When he turns back, his face looks colder, tighter than I’ve seen it since arriving. “You think that’s what this is?”

“I think every time I get close to something real, you find a reason to leave the room.”

“Maybe you should take the hint.” The words should hurt less than they do.

I nod slowly, swallowing around the tightness in my throat. “That’s what you want.”

His gaze narrows, and he shakes his head. “Don’t, Sloane.”

“Don’t what? Ask questions?” I arch an eyebrow. “Notice the gaps? Point out that nothing you’ve told me matches with what I read?”

His shoulders drop. So does his tone. “The reports told you what they needed to.”

“No,” I say too sharply. “They told me what someone wanted preserved.”

His expression doesn’t change. Somehow, it’s worse than anger.

I step closer. Not enough to touch him. Enough to make him look at me. “You said Phoenix was working something off-book. Above your pay grade. You said he left you. You said the coordinates on your arm are where everything changed. So don’t stand there and tell me the reports were enough.”

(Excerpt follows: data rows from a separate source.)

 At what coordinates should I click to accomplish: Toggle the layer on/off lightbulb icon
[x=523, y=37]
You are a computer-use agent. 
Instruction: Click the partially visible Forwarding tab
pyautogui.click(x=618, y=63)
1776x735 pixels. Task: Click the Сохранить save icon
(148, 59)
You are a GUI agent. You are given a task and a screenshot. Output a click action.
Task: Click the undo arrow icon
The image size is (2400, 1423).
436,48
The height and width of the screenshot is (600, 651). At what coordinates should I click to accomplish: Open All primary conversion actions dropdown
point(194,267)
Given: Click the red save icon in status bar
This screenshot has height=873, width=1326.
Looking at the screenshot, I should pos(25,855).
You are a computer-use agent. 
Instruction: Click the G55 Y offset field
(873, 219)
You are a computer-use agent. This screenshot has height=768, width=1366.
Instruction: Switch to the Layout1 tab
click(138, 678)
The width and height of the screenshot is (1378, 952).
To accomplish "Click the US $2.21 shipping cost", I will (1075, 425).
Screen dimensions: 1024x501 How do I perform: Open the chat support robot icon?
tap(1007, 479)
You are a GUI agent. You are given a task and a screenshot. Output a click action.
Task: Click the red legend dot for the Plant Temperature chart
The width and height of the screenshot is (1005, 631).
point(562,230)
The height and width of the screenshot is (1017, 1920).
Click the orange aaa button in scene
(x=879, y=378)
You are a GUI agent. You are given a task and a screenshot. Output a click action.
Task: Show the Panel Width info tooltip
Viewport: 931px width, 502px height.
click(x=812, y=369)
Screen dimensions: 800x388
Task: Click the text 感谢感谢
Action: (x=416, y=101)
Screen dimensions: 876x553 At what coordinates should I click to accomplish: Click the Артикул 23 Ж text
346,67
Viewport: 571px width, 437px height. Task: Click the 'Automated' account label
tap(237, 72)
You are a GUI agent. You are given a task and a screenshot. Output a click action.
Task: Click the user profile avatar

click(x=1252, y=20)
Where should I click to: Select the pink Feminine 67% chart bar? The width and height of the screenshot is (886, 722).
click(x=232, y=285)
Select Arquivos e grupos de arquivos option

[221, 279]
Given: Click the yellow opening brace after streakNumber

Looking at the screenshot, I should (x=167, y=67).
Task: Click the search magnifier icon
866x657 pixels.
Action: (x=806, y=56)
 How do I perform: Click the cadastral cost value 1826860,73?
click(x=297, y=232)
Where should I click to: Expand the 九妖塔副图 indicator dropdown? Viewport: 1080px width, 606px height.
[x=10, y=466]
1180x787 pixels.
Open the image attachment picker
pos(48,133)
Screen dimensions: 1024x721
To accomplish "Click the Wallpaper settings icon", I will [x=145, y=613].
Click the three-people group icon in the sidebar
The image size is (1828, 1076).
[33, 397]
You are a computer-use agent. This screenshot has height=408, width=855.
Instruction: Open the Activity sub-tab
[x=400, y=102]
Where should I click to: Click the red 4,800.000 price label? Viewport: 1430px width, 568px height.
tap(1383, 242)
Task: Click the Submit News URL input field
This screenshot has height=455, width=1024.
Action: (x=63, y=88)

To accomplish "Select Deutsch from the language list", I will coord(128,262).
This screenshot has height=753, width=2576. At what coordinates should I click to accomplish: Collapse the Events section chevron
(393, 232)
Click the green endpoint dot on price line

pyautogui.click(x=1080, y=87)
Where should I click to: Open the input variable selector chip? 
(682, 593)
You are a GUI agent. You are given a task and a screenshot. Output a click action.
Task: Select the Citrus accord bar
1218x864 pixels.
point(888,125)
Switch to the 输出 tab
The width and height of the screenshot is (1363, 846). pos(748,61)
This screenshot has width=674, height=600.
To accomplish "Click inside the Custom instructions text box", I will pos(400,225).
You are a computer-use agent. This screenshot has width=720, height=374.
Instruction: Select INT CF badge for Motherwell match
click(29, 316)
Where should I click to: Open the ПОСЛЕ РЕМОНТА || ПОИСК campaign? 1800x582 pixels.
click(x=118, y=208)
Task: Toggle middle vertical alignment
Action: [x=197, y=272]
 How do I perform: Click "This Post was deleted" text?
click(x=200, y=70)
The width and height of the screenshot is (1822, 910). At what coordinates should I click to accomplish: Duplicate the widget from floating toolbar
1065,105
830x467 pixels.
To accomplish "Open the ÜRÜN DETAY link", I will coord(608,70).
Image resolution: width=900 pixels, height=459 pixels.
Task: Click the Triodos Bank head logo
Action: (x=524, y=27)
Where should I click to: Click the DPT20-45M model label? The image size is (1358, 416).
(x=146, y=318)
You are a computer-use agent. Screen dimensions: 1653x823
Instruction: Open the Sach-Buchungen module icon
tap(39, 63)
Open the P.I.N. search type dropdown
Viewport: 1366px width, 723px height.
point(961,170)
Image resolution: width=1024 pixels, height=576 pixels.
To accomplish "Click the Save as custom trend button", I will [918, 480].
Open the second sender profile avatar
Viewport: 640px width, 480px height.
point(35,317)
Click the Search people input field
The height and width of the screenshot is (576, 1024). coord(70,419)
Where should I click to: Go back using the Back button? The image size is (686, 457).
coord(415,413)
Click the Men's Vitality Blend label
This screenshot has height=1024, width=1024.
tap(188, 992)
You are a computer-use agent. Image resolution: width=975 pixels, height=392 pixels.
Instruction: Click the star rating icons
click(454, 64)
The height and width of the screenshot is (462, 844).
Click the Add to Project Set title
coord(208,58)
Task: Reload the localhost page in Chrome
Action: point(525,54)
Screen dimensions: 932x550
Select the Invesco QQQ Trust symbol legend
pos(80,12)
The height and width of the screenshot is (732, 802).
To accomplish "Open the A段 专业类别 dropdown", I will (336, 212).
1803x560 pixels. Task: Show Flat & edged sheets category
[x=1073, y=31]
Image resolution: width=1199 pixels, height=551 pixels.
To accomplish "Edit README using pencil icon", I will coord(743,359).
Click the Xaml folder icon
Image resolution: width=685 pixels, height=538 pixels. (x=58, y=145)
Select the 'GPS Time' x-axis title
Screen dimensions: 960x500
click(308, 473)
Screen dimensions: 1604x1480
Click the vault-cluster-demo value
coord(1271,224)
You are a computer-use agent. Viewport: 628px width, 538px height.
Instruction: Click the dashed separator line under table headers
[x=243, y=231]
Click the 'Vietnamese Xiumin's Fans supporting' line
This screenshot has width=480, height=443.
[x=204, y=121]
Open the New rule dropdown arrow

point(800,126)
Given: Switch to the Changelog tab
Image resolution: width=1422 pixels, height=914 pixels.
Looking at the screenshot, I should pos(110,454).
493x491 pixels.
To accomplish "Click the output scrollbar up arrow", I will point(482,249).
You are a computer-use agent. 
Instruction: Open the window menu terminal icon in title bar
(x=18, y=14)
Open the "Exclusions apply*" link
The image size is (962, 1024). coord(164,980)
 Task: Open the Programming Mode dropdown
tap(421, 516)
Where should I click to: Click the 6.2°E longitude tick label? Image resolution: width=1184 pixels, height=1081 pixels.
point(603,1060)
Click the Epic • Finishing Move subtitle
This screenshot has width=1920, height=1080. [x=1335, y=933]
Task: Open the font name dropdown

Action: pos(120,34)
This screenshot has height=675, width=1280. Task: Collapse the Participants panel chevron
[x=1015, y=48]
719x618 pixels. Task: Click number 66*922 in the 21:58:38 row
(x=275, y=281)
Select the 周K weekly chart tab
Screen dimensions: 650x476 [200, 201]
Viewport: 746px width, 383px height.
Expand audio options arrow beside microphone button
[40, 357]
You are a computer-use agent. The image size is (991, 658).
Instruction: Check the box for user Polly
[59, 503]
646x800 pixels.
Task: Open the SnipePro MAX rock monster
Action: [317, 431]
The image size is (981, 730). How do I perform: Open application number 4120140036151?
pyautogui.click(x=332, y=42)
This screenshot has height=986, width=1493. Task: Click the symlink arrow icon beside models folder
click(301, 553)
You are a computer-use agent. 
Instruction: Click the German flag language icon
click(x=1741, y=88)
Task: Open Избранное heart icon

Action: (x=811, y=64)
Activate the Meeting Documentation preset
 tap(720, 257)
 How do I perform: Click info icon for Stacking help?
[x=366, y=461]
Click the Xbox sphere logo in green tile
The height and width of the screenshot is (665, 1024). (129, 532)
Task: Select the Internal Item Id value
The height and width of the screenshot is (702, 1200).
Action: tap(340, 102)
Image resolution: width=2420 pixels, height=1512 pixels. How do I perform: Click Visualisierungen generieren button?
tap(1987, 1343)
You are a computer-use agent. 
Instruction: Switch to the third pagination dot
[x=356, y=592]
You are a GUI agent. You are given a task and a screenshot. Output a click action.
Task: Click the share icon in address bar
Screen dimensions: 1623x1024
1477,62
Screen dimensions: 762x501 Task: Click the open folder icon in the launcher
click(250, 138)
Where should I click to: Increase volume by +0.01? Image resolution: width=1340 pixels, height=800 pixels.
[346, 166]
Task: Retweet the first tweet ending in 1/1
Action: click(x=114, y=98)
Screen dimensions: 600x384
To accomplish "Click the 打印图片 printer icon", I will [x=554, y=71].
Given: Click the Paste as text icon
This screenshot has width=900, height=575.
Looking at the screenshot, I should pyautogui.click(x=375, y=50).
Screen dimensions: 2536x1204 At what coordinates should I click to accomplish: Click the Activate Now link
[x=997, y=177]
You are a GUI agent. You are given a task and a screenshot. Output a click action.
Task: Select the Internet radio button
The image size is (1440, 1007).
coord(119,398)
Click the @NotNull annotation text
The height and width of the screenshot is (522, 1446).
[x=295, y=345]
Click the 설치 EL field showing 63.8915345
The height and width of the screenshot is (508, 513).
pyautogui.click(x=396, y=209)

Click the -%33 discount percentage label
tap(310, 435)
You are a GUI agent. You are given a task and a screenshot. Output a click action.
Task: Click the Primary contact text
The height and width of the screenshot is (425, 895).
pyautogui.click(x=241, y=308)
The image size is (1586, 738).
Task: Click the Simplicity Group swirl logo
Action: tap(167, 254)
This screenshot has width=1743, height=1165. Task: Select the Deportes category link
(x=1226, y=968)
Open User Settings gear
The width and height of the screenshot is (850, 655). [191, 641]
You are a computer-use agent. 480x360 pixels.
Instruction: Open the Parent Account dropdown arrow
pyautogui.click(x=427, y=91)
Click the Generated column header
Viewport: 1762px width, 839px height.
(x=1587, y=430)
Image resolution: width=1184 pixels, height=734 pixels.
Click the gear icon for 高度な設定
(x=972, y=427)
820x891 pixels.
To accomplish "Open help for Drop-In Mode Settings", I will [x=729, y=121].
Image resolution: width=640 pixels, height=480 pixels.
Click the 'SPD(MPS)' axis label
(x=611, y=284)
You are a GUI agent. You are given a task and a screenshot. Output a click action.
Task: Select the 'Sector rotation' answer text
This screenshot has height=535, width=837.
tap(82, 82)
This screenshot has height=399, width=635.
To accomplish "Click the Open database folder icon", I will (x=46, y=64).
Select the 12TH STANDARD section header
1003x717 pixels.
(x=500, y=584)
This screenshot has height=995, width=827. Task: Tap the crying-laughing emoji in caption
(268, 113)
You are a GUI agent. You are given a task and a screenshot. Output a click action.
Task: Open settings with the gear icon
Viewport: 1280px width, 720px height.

“You’re leaving things out,” he grits out between clenched teeth.

“Of course I am.” The bluntness steals the next breath from my lungs.

Rhys looks away first, not as a man ashamed, but as one holding a door closed with both hands.

“Why?” I ask.

“Because there are things you don’t get to unknow.”

I huff a sarcastic laugh. “And you don’t get to decide what I can handle.”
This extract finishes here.